The MDHR found this failure to accommodate, along with the way she was released from her job showed “probable cause” to go to federal court.

But Rotenberg said despite her claims, Goetzman’s disability was not why her job ended.

“The functions of her job and the classification of her job was simply shifted for cost-cutting reasons and has nothing to do with any disability that she may have,” he said.

Because the MDHR and EEOC found probable cause, Goetzman’s suit was legitimized. Rotenberg said that probable cause does not mean the University is at fault.

Delaney’s expenses

The complaint also accuses Delaney of misusing University funds.

In one instance mentioned in the complaint, Goetzman’s attorneys call out Delaney’s 2010 trip to Hawaii.

Delaney’s expense report shows she spent $1,559.36 on the trip, which Goetzman alleges was a personal vacation.

The School of Nursing and the Center for Spirituality and Healing defend Delaney, claiming this trip was to visit a hospital the center counsels in Hawaii.

“She met with a variety of U of M faculty and health care leaders, focusing mainly on informatics and sharing information around changes occurring nationally that would impact health care systems,” the school said in a statement.

They also said Delaney traveled to visit potential donors as a “fundraising effort” for the school.

In the complaint, Goetzman said there were dinners and drinks that were not “legitimate business expenses.”

Shannon said she believed Goetzman’s job was terminated because Goetzman reported Delaney’s alleged misuse of funds as well as her discrimination claims.

“Ms.

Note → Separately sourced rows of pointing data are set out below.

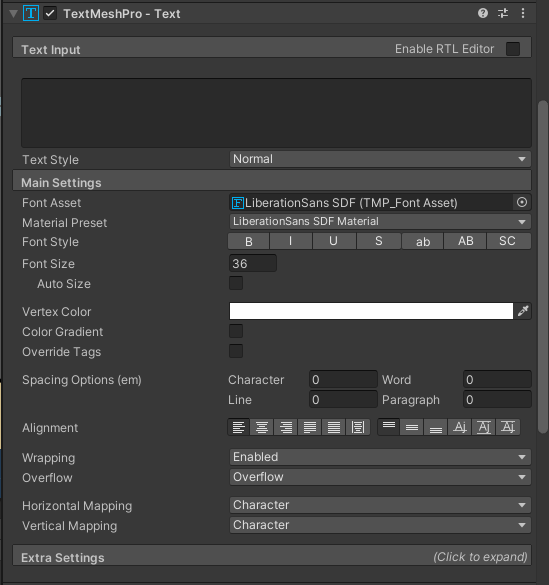Expand the Extra Settings section
This screenshot has height=585, width=549.
[x=272, y=556]
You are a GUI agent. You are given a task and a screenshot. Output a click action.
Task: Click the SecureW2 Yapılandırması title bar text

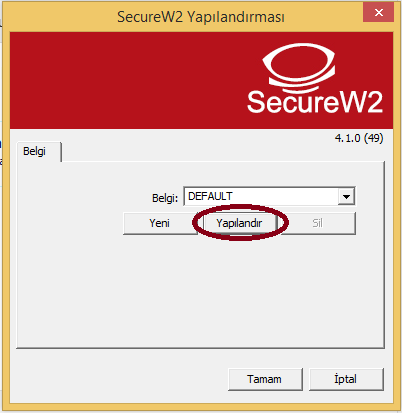coord(201,17)
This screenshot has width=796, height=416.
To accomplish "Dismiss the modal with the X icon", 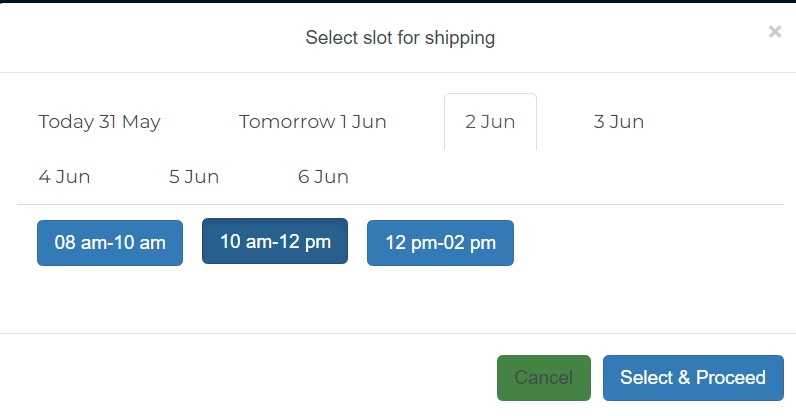I will 774,32.
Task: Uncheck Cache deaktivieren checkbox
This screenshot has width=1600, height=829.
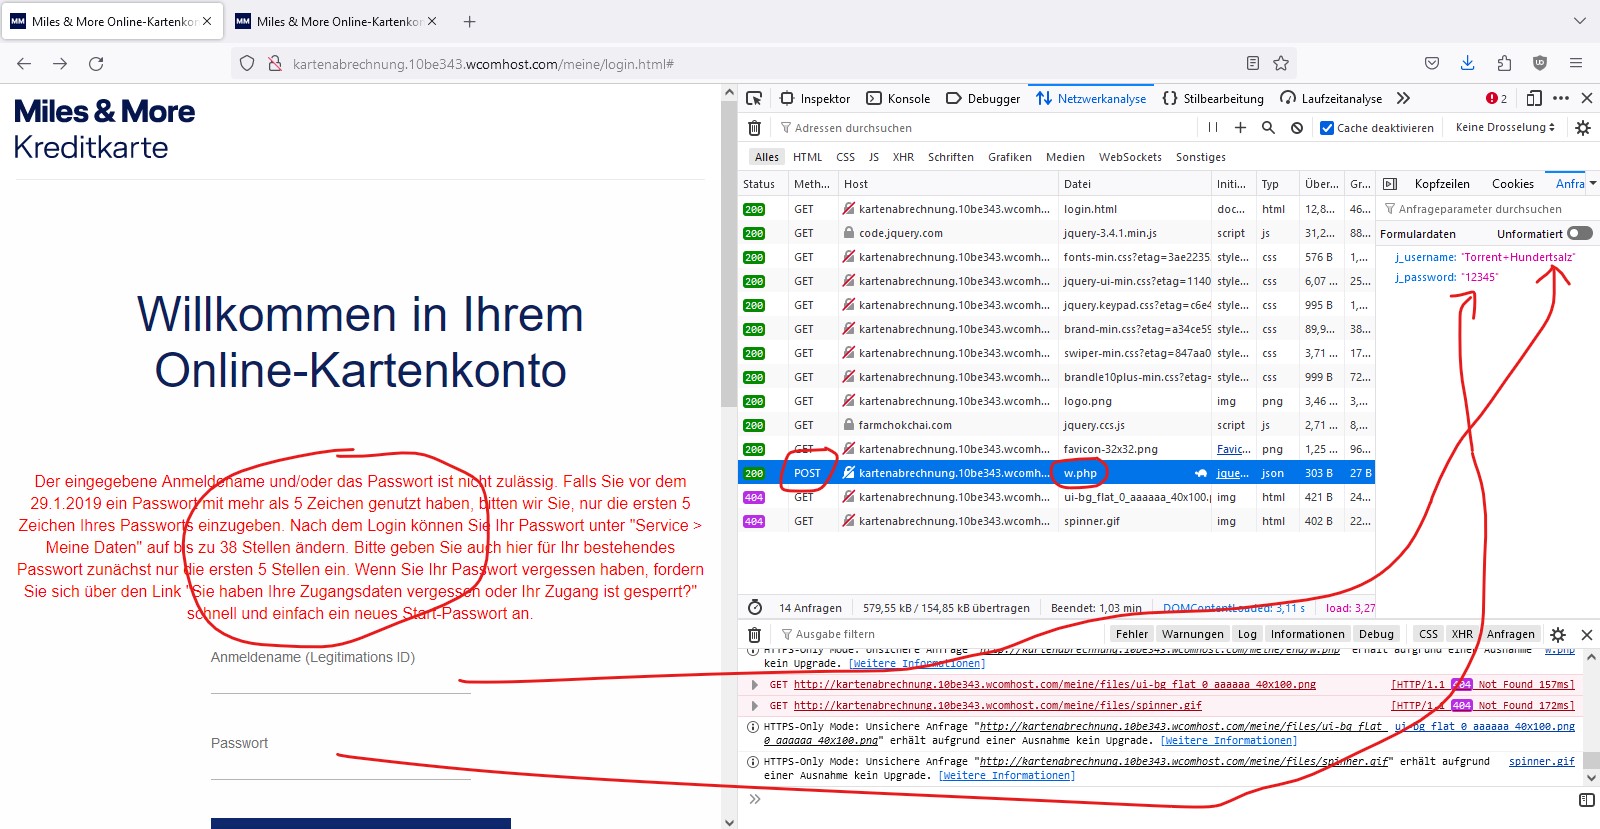Action: (x=1327, y=128)
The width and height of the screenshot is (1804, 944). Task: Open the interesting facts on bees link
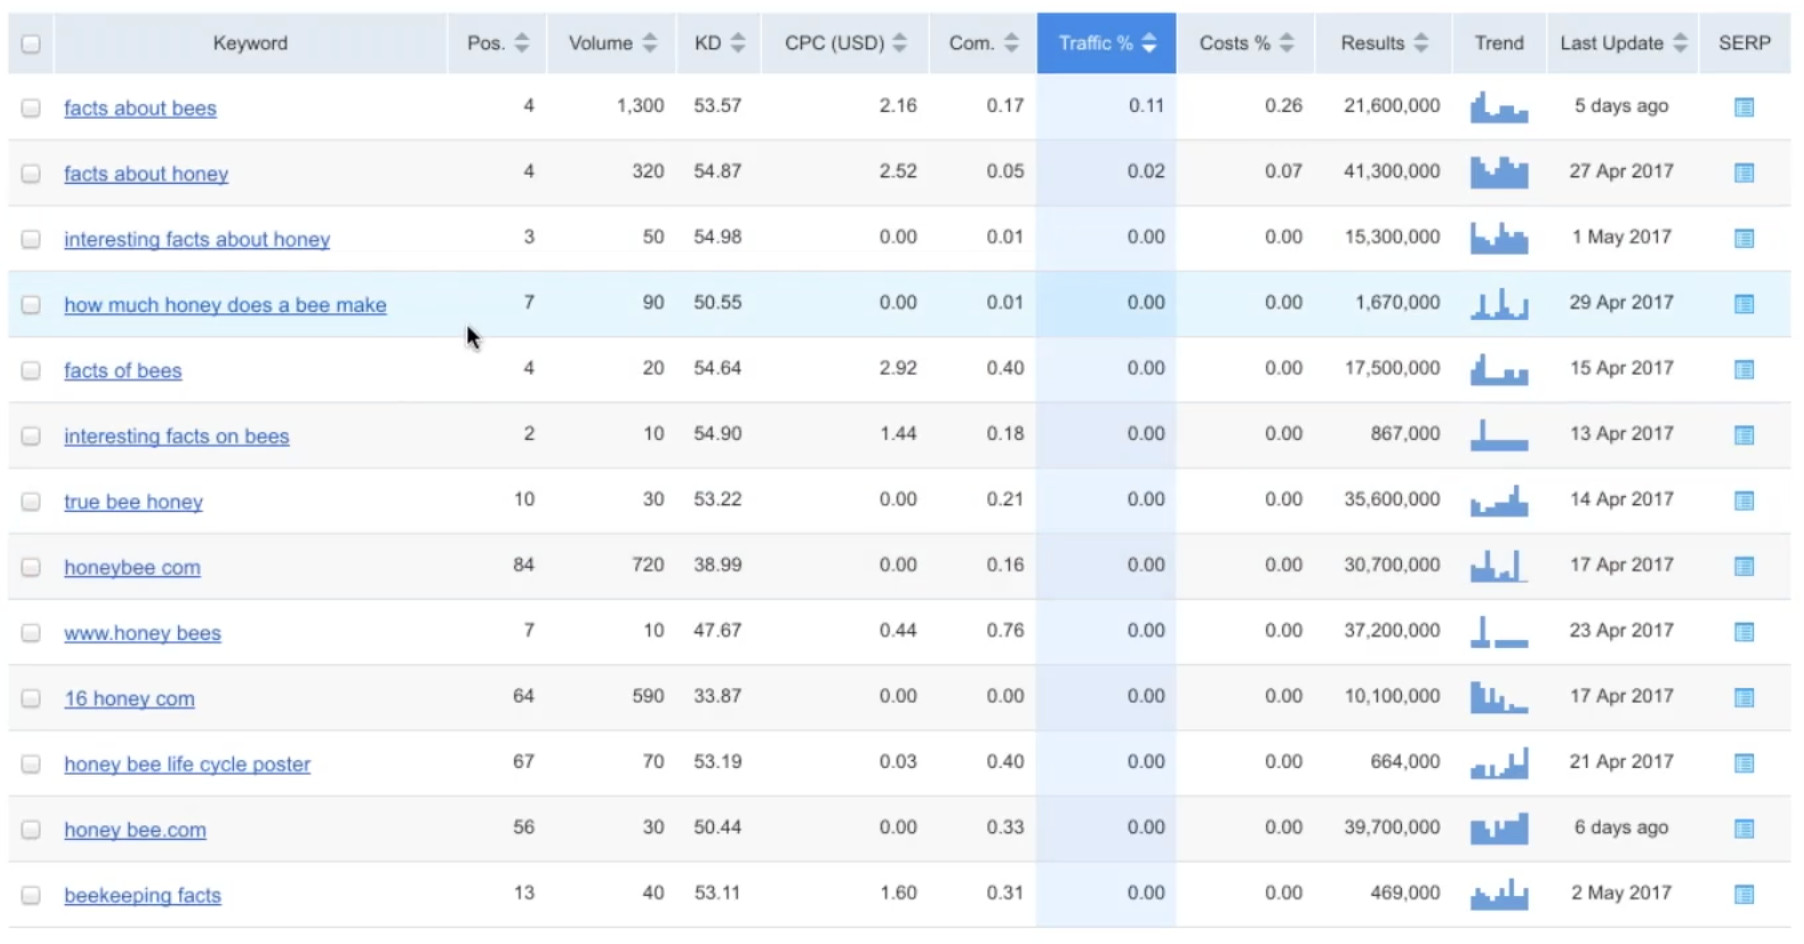(177, 437)
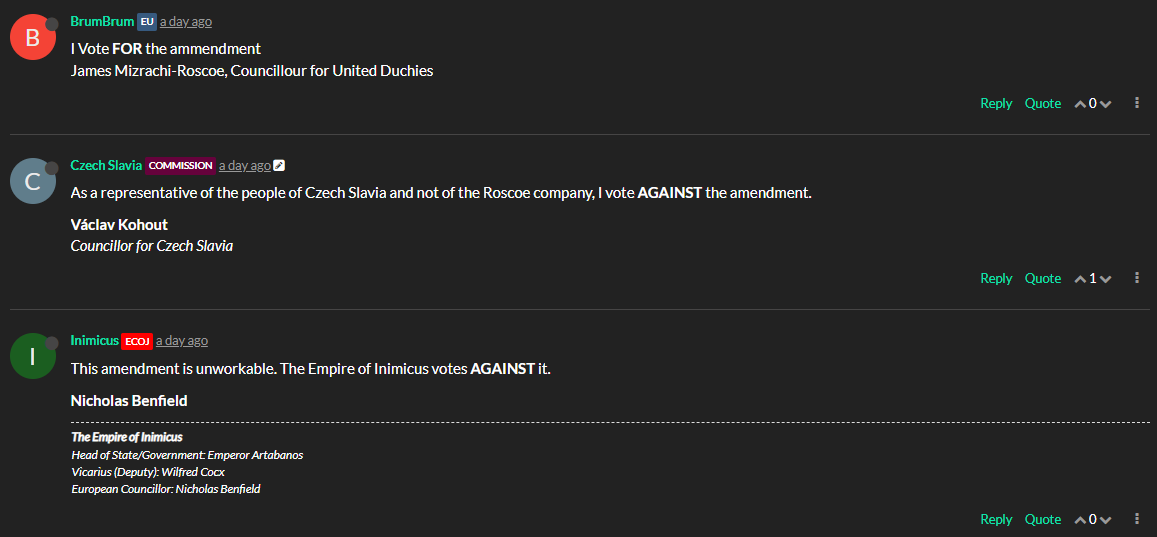The width and height of the screenshot is (1157, 537).
Task: Open post options menu for Inimicus post
Action: point(1137,519)
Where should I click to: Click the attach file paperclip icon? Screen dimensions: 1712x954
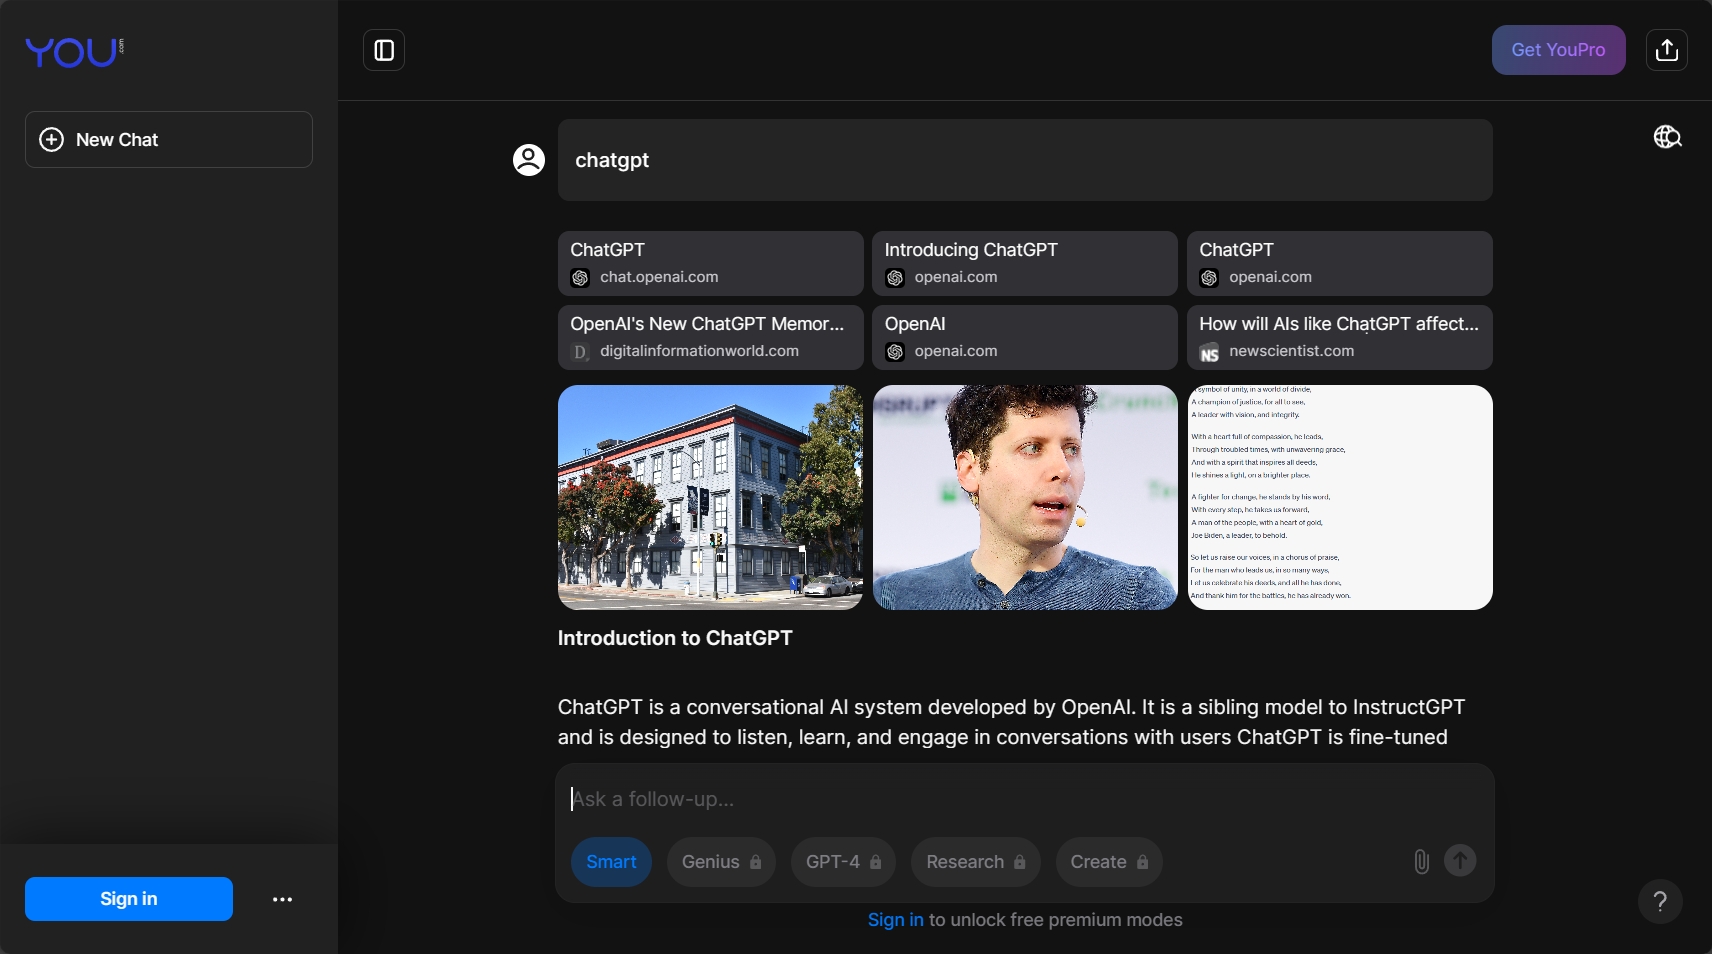pyautogui.click(x=1421, y=861)
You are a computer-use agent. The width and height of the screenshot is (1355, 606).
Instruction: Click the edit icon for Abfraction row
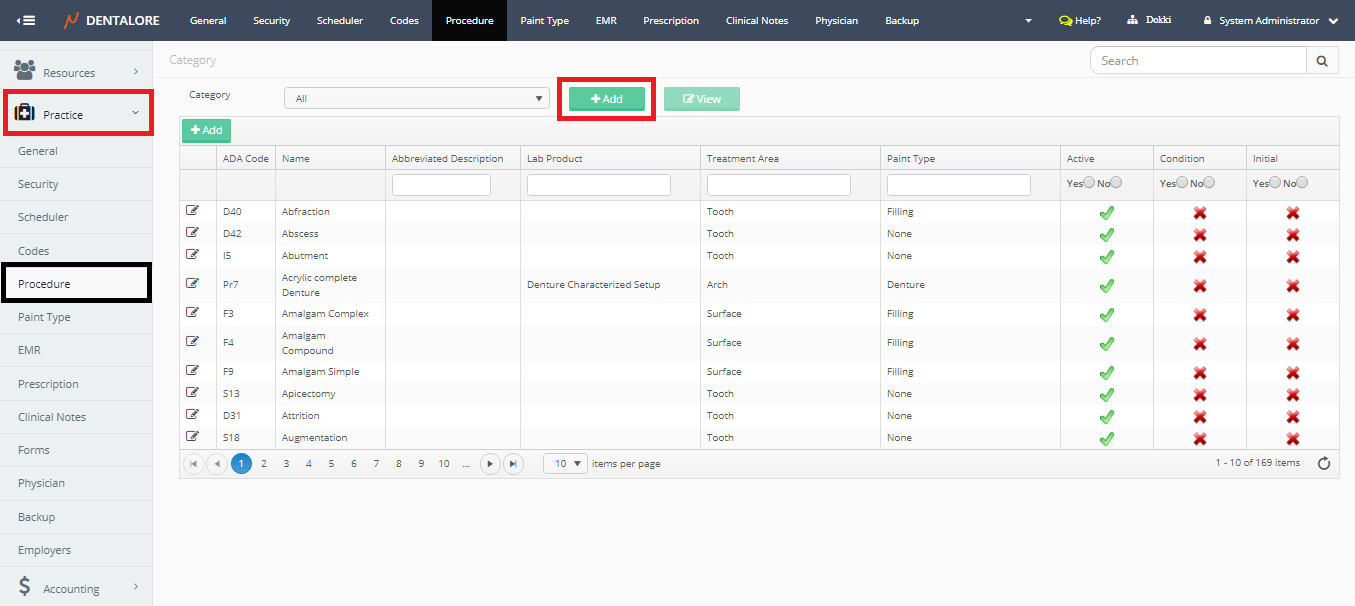pos(192,211)
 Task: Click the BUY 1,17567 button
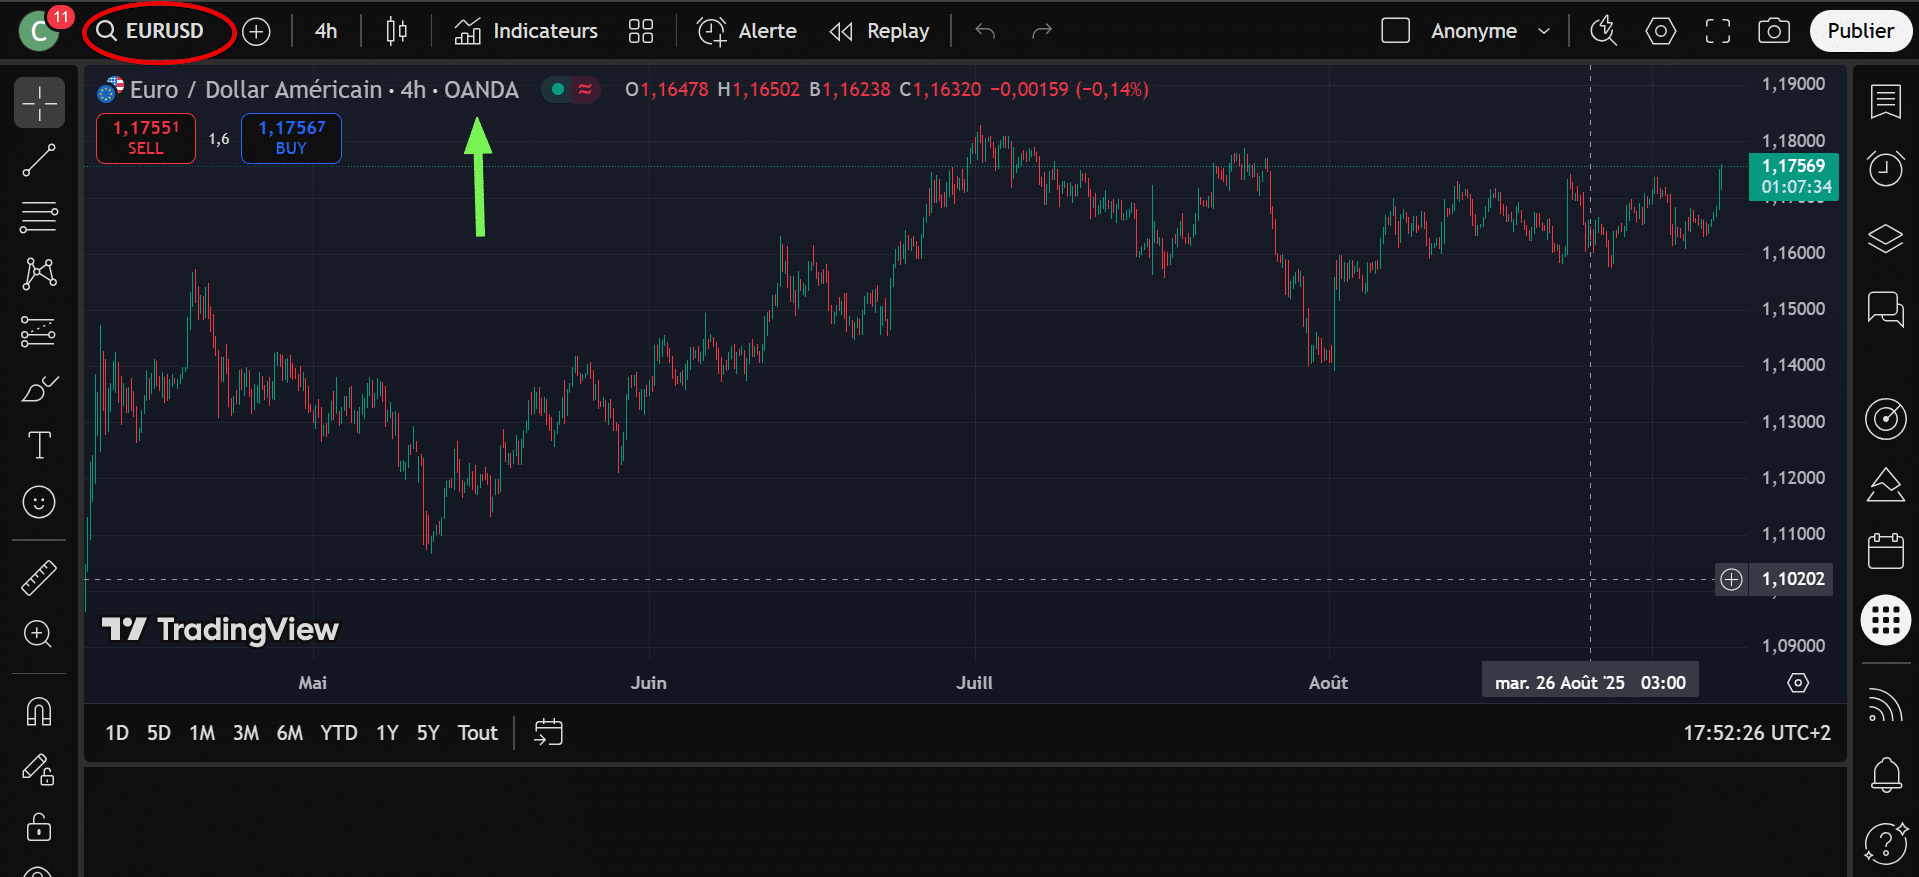click(291, 138)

Goetzman was willing to put her own job security at risk to protect the public’s best interests,” she said.

The receipts show Delaney spent $137.66 on town cars for transport to and from the airport, $1,155.08 on roundtrip airfare and $266.62 on dinners — which adds up to the amount listed on the expense report for the nine-day trip.

‘What justice would require’

In the complaint, Goetzman asks for an excess of $75,000, which could mean much more.

But Shannon said the case is not just about the money — she and her client would like to see more checks and balances in the system.

“After the parties have had some more discovery in this case, we’ll have a much better understanding of what justice would require,” Shannon said.

Rotenberg did not mention any misuse of funds. He said the University’s main defense for the case will show Goetzman was not discriminated against.

“The University believes that the Goetzman complaint lacks merit,” he said. “And we will be defending that case in court.”